[Given records]:
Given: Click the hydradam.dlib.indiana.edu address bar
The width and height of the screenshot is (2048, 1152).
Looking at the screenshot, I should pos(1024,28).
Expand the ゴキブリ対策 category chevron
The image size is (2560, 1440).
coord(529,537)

[Your assignment]: Write out all the data exactly.

[Written answer]:
Given: Click the hydradam.dlib.indiana.edu address bar
The width and height of the screenshot is (2048, 1152).
Looking at the screenshot, I should pos(1024,28).
Expand the ゴキブリ対策 category chevron
The image size is (2560, 1440).
coord(529,537)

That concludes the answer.